■ **本文抜粋**

自分の悩みを、3年もの間忘れていたホオリ(火遠理命)。
ようやく思い出して、また途方にくれます・・・
釣針は綿津見神(ワダツミ)が見つけてくれ、
なぜか兄を打ち負かす方法も教えてくれました。
そして、ホオリはいよいよ地上界へ戻ります!
前の話:山幸彦と海幸彦③ ホオリ(火遠理命)、釣針を見つける
一尋和邇(ヒトヒロワニ)の背に乗って
ワダツミ「いま、ホオリ様が地上界へお帰りになる!」
ワダツミ「何日でお送りして帰ってこれるか!?」
ワダツミが、集まった魚たちに問いかけました。
魚たち「私は4日で帰ってこれます。」
魚たち「僕なら3日で帰ってこれます!」
魚たちは口々に答えました。
やはり体の大きさで、かかる日数が決まってくるようです。
???「俺なら、一日で送って帰ってこれますぜ!」
そう言ったのは 一尋和邇(ヒトヒロワニ)、とっても大きな体のサメです。
日本の神話には和邇(ワニ)が時々登場します。その正体は特定されていませんが、たぶんサメだろうと考えられています。
ワダツミ「ならばお前がホオリ様をお送りしなさい。」
ヒトヒロワニ「はいっ!」
ワダツミ「海中を通るとき、恐ろしい思いをさせるなよ。」
ヒトヒロワニ「了解!」
ワダツミは、ホオリをヒトヒロワニの首の上に乗せました。
ワダツミ「それではホオリ様、これでお別れですな。」
ホオリ「・・・今までありがとう。」
ワダツミ「すべて首尾よく行きますように!」
ワダツミはそう言うと、ホオリを送り出しました。
ヒトヒロワニ「すっ飛ばしやすぜ、しっかりつかまってくだせえ!」
ヒトヒロワニは、ものすごいスピードで泳ぎ始めました。
そして言っていた通り、たったの一日で浜に到着したのでした。
ホオリ「ありがとう、ヒトヒロワニ。」
ヒトヒロワニ「お安い御用です。」
ホオリ「そうだ、お前にこれをやるよ。」

■ **記録一覧**
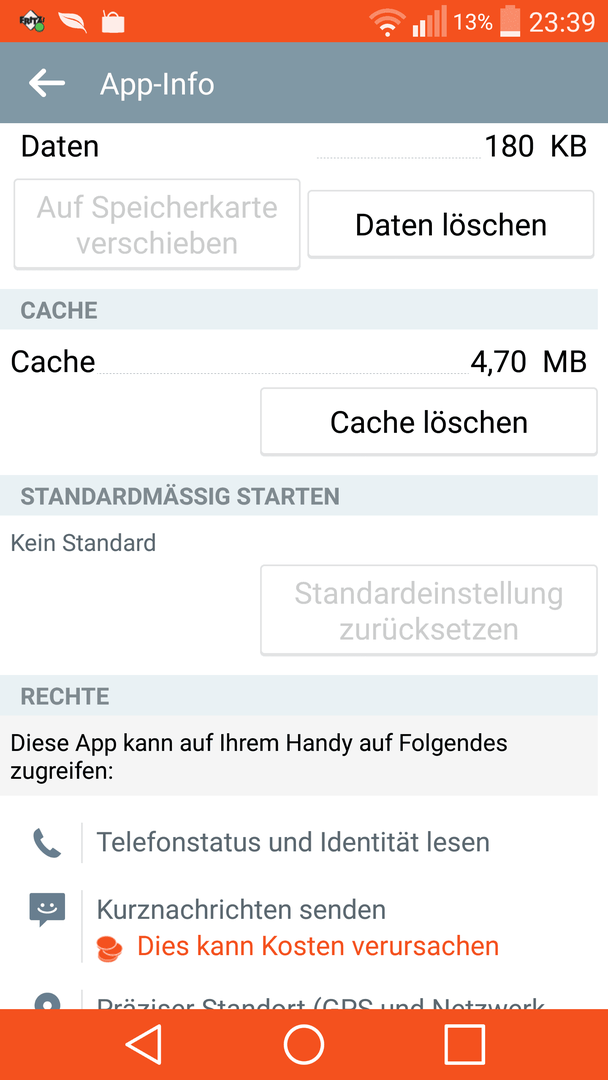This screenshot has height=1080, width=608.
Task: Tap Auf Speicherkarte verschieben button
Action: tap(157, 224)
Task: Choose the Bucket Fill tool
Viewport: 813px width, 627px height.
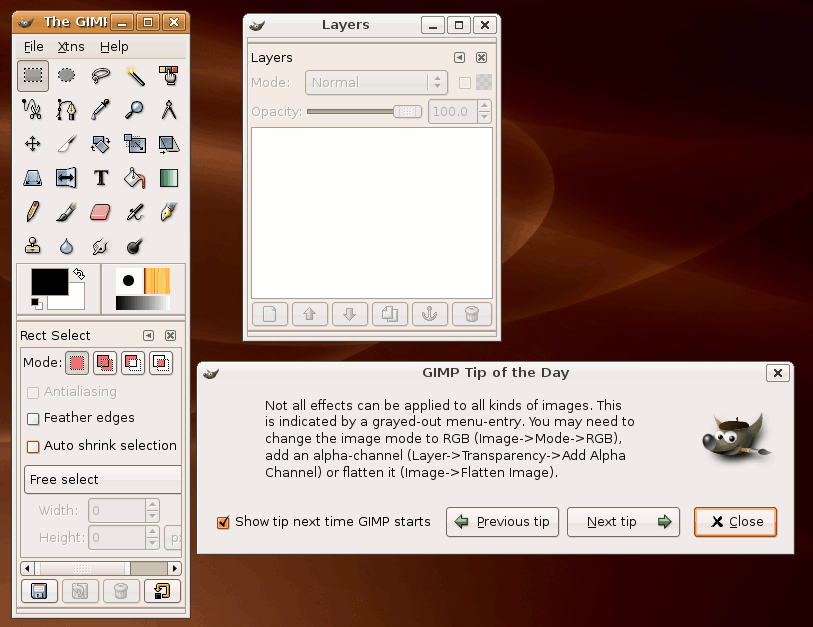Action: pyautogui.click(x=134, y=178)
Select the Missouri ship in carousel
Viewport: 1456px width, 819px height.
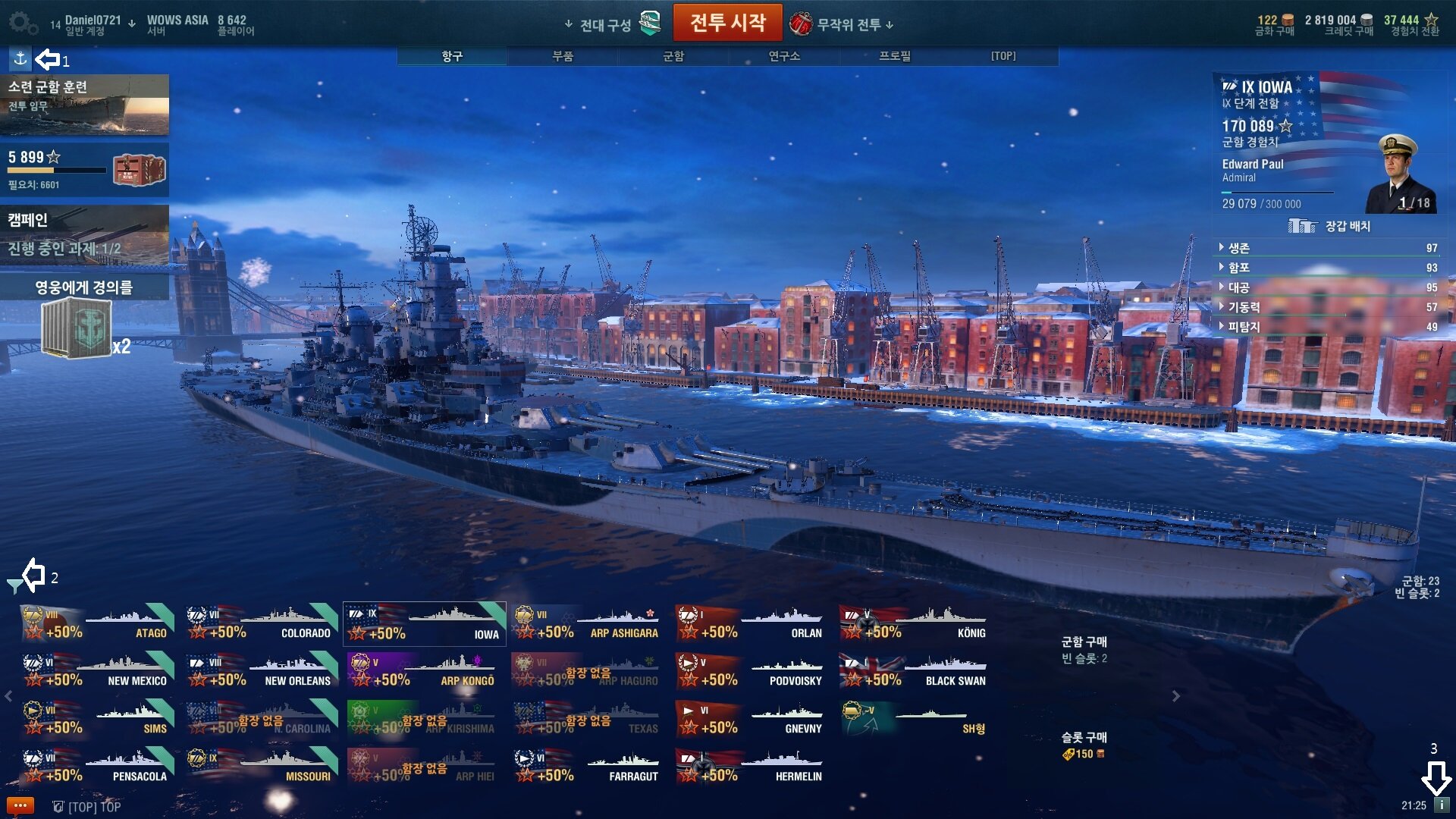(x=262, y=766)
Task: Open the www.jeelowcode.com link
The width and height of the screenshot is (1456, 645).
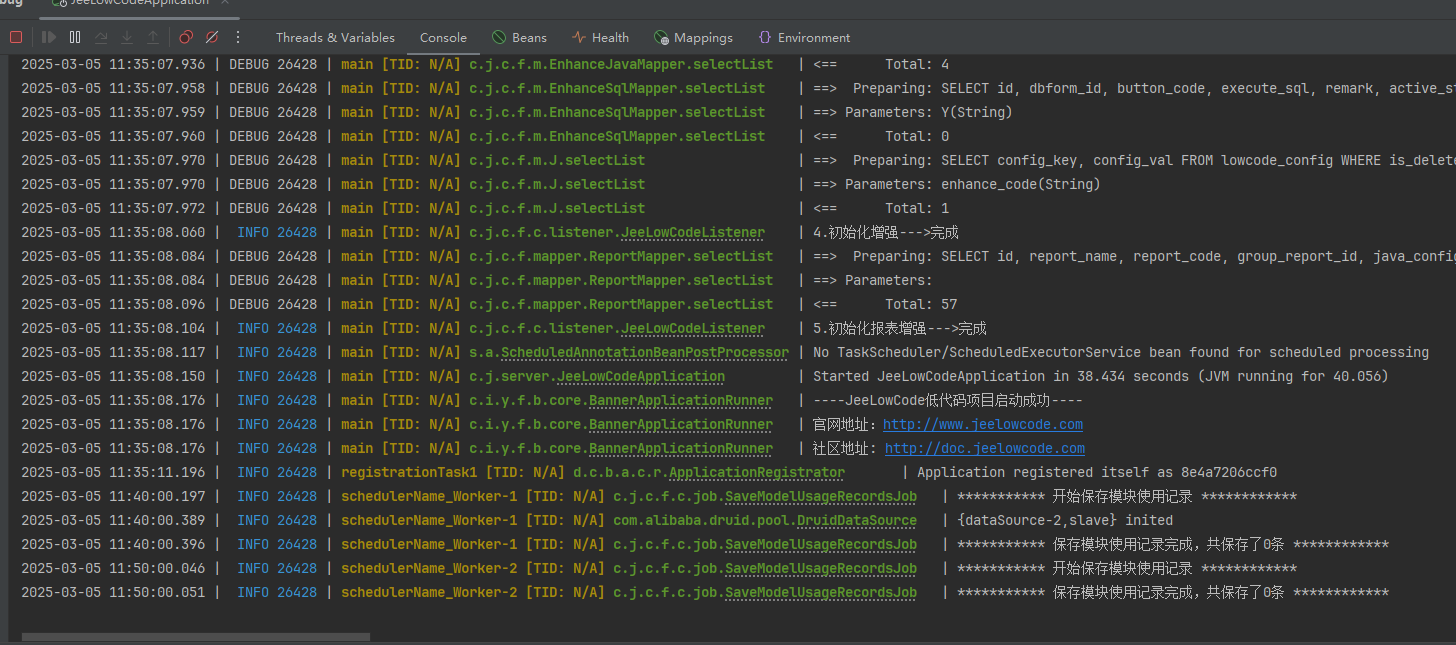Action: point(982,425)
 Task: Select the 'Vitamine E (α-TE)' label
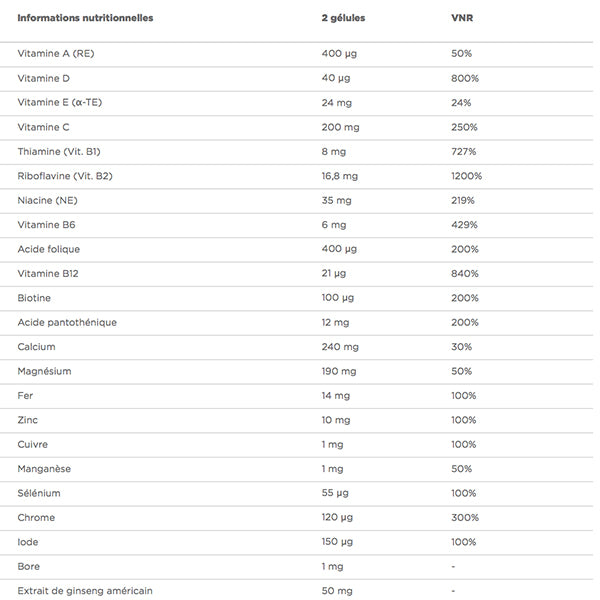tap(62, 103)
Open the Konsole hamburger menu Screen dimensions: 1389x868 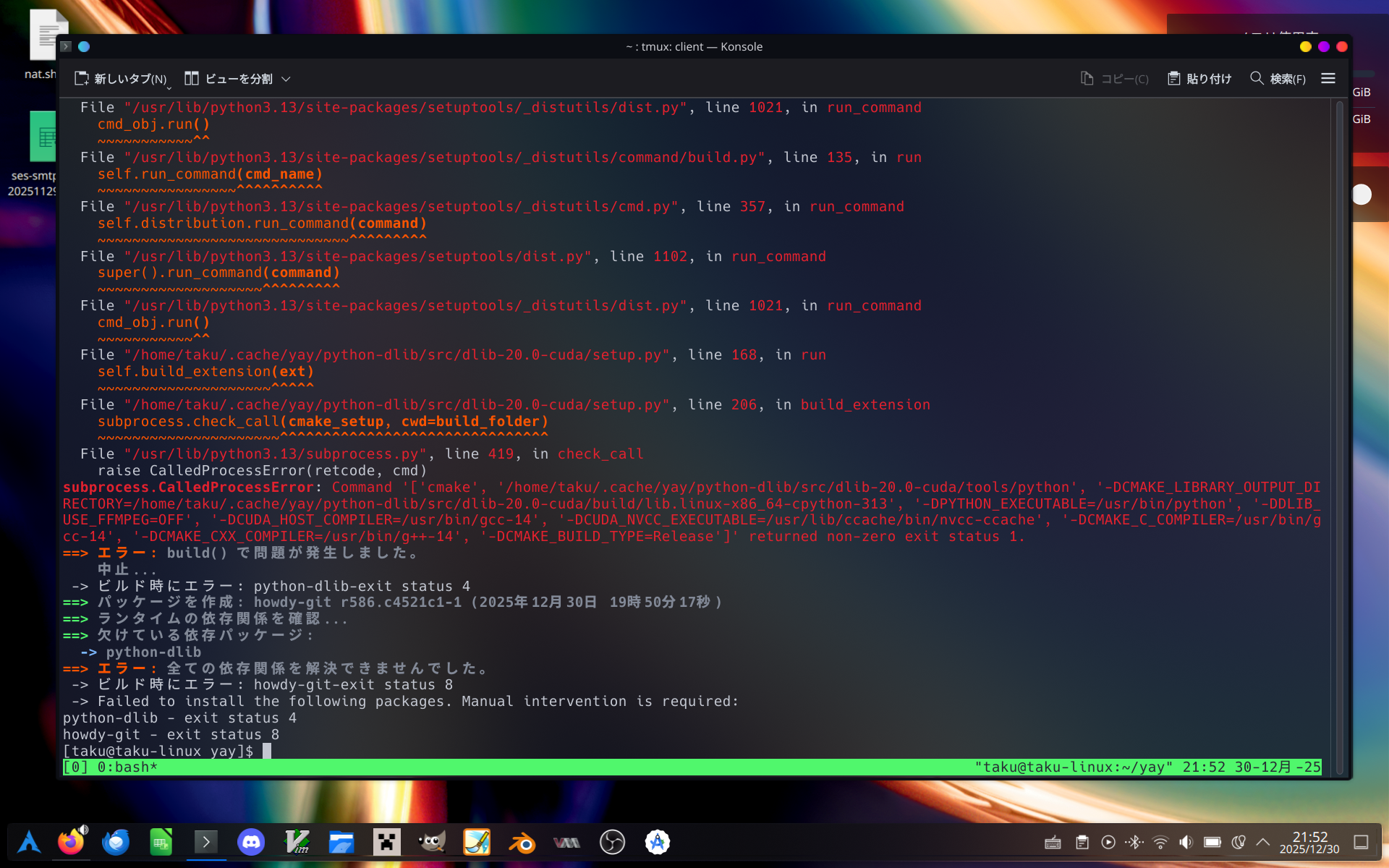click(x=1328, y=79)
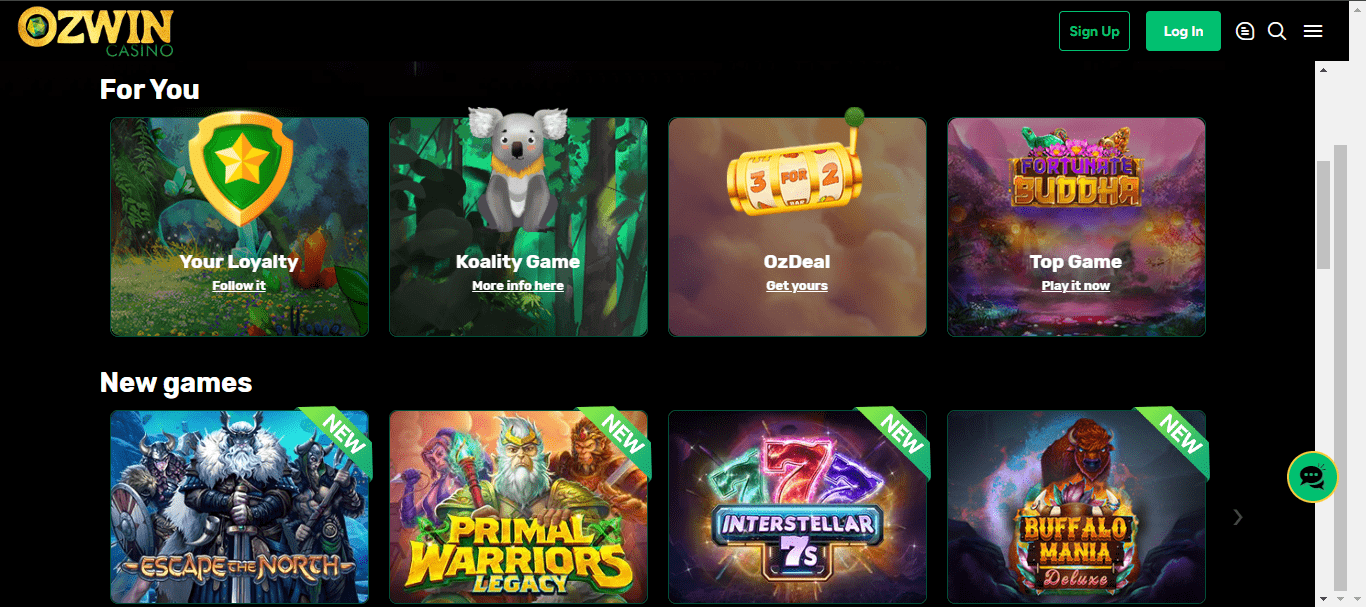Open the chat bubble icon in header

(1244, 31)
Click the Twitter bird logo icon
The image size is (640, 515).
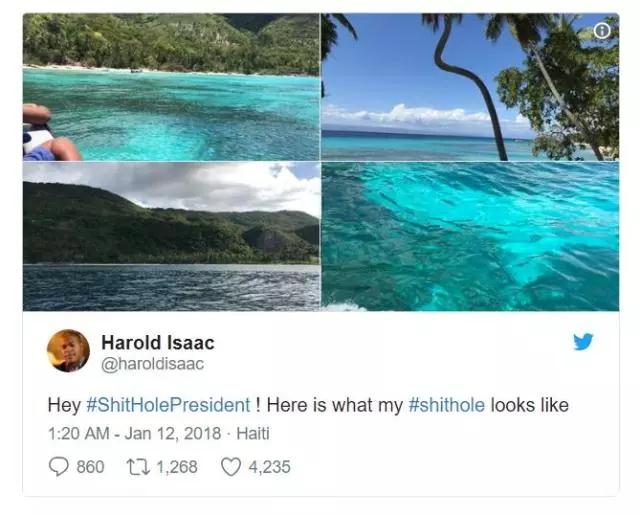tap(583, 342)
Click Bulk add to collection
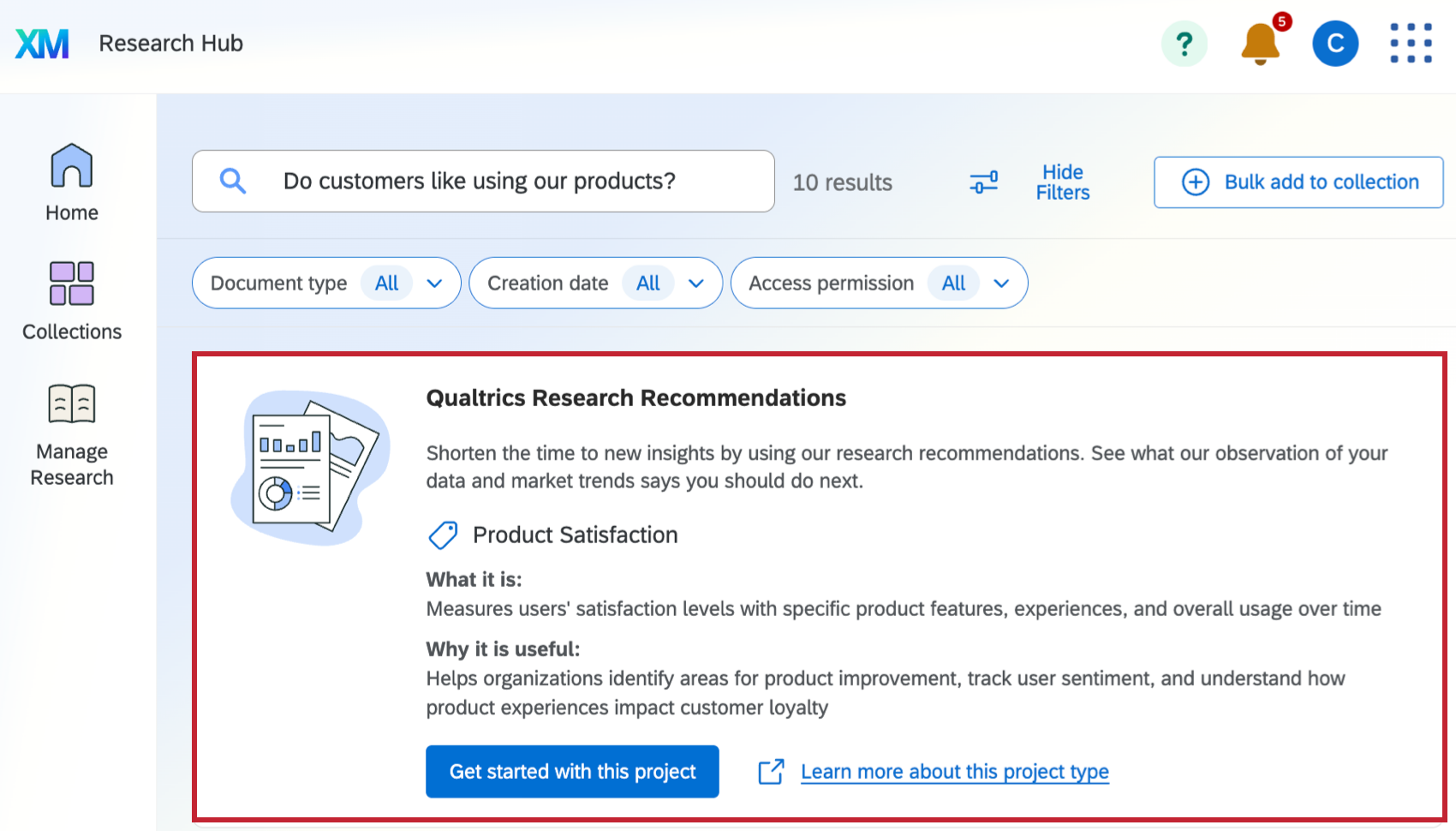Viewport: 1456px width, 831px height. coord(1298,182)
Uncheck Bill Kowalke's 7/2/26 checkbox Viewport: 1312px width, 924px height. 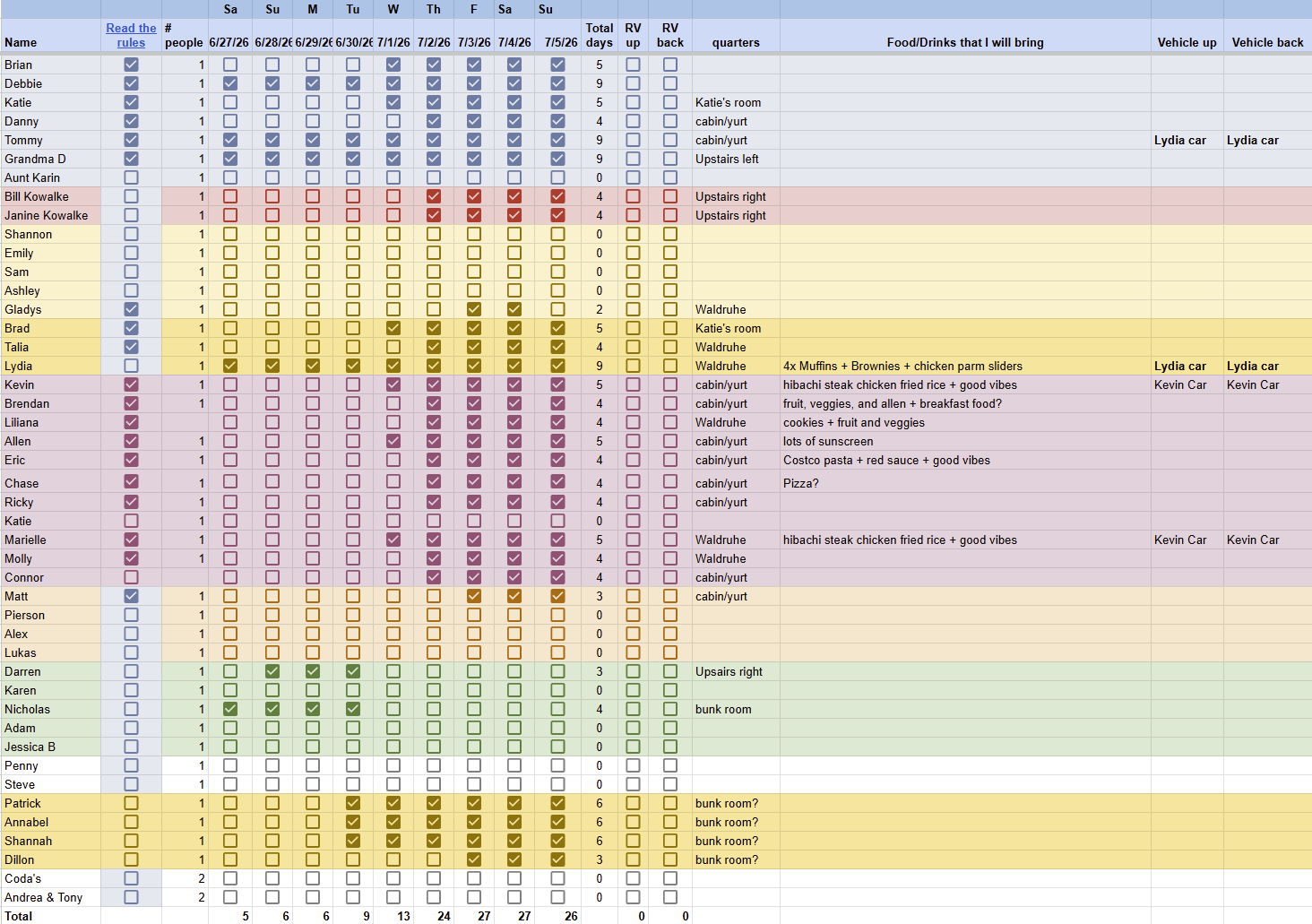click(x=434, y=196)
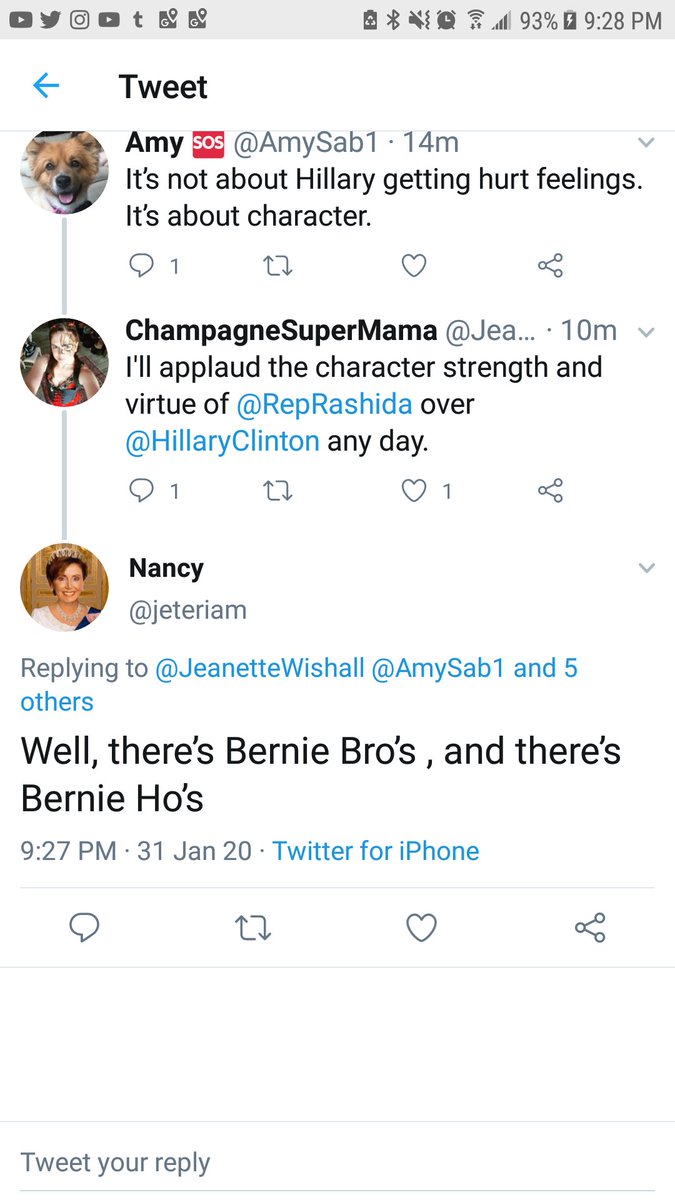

■ **課題の内容**
次の(a)〜(c)が、ホオリが地上界へ戻る話の本文と一致するかを「はい」または「いいえ」で答えてください。各判断の根拠となる本文の語句をそのまま引用してください。
(a) ヒトヒロワニは、一日で送って帰ってこられると申し出た。
(b) ホオリが浜に到着するまでに三日かかった。
(c) 和邇(ワニ)の正体は特定されている。

■ **解答**
(a) はい。「俺なら、一日で送って帰ってこれますぜ!」「そう言ったのは 一尋和邇(ヒトヒロワニ)」
(b) いいえ。「たったの一日で浜に到着したのでした。」
(c) いいえ。「その正体は特定されていませんが」